# [TASK MATERIAL]
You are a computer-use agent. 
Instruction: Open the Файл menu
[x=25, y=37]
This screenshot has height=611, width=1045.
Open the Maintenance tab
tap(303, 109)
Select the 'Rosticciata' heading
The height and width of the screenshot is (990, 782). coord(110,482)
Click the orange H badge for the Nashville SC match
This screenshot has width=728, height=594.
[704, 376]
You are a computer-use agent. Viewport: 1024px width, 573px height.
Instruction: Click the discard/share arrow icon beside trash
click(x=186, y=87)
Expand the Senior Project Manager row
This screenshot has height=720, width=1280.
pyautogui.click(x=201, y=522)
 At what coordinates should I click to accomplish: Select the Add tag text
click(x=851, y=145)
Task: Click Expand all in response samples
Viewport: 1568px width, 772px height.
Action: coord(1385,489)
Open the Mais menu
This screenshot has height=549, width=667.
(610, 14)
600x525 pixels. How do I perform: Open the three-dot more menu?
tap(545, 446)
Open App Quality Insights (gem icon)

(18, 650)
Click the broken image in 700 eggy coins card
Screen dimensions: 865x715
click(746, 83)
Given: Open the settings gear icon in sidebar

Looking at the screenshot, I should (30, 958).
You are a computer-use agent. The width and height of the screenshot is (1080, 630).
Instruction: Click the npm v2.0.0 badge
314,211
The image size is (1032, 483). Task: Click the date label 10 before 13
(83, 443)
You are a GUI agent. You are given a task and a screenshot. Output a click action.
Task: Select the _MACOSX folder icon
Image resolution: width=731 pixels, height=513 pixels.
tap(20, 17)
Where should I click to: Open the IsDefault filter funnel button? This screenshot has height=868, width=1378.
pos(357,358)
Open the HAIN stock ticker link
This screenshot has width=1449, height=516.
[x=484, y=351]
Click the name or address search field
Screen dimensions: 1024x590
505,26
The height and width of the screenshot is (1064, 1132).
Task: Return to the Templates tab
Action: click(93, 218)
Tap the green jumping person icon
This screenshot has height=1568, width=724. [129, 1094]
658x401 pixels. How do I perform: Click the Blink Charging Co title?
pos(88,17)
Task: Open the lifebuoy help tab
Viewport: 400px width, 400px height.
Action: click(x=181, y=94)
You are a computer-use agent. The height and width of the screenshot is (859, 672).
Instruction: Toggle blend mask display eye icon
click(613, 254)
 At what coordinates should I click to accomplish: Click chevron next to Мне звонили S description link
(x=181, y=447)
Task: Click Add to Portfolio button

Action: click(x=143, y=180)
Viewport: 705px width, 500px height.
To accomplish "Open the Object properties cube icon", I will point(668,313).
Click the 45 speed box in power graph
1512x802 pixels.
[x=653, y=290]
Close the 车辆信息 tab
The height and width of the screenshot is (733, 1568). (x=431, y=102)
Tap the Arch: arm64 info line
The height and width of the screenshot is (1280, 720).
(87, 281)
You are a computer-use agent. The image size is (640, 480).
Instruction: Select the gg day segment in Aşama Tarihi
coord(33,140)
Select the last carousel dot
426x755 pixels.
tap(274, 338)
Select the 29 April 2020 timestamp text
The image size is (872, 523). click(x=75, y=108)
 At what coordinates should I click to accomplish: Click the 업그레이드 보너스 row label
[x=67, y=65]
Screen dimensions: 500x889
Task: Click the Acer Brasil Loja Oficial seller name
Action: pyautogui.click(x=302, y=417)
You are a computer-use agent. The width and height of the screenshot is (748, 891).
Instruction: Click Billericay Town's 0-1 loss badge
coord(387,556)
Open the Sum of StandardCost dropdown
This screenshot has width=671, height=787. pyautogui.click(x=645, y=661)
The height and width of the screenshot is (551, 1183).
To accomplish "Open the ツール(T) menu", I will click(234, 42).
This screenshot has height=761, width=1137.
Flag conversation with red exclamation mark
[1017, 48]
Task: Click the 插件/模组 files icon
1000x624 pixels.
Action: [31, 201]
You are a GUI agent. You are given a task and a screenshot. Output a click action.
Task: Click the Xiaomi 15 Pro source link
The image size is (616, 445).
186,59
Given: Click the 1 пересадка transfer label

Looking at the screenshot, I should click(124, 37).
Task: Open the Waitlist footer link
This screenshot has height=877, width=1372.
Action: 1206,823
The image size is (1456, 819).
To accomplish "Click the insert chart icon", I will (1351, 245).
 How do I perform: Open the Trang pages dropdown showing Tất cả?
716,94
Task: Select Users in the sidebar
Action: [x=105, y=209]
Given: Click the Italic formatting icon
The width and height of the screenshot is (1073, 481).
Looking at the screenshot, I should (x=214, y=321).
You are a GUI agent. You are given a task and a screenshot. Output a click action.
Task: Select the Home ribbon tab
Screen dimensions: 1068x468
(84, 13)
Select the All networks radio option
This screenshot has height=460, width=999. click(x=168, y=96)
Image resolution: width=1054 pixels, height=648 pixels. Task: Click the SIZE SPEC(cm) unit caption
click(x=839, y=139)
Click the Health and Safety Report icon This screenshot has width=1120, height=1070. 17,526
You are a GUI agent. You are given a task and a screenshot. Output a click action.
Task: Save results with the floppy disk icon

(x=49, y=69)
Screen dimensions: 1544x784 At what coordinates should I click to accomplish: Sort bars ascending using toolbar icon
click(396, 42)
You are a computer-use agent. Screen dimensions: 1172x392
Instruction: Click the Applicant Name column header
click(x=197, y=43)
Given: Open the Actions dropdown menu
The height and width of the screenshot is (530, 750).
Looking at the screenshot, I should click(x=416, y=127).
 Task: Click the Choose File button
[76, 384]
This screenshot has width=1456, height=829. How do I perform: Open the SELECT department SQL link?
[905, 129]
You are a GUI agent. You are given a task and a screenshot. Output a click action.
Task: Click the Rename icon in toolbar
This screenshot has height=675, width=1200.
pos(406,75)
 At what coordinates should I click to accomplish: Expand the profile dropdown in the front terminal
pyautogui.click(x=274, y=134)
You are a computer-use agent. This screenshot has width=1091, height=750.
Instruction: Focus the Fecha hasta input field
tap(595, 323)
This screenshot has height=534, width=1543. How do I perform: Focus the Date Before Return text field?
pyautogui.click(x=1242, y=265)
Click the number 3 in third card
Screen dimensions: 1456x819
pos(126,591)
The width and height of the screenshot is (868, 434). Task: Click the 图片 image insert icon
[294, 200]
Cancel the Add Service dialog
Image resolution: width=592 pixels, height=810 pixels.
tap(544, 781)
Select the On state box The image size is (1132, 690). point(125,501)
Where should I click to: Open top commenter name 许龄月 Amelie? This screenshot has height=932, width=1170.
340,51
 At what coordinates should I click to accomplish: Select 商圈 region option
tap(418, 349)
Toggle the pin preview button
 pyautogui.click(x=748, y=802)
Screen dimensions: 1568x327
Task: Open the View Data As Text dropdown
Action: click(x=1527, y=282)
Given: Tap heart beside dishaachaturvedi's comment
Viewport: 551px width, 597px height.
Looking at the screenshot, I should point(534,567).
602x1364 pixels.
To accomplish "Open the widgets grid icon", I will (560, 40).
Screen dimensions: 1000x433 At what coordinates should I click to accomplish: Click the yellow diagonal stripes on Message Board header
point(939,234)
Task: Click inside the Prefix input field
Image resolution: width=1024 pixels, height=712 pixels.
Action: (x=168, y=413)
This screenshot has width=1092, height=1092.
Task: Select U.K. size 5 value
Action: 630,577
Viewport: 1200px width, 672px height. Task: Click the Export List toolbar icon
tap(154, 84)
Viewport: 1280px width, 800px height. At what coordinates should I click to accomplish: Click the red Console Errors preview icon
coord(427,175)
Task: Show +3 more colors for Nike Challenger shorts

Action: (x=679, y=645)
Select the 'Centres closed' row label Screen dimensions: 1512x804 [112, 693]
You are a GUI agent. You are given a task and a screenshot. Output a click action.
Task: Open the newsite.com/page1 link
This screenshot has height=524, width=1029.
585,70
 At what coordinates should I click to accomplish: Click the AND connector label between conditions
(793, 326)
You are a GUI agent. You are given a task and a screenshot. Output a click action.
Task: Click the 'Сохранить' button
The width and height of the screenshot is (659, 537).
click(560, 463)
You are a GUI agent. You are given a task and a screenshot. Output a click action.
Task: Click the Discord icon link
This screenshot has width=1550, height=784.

# [PROBLEM TO WORK ON]
An exact copy is needed of the lines from the one containing "Select the 'Centres" through the end of the records.

# [WORKED SOLUTION]
Select the 'Centres closed' row label Screen dimensions: 1512x804 [112, 693]
You are a GUI agent. You are given a task and a screenshot. Output a click action.
Task: Open the newsite.com/page1 link
This screenshot has height=524, width=1029.
585,70
 At what coordinates should I click to accomplish: Click the AND connector label between conditions
(793, 326)
You are a GUI agent. You are given a task and a screenshot. Output a click action.
Task: Click the 'Сохранить' button
The width and height of the screenshot is (659, 537).
click(560, 463)
You are a GUI agent. You are given a task and a screenshot. Output a click action.
Task: Click the Discord icon link
This screenshot has width=1550, height=784.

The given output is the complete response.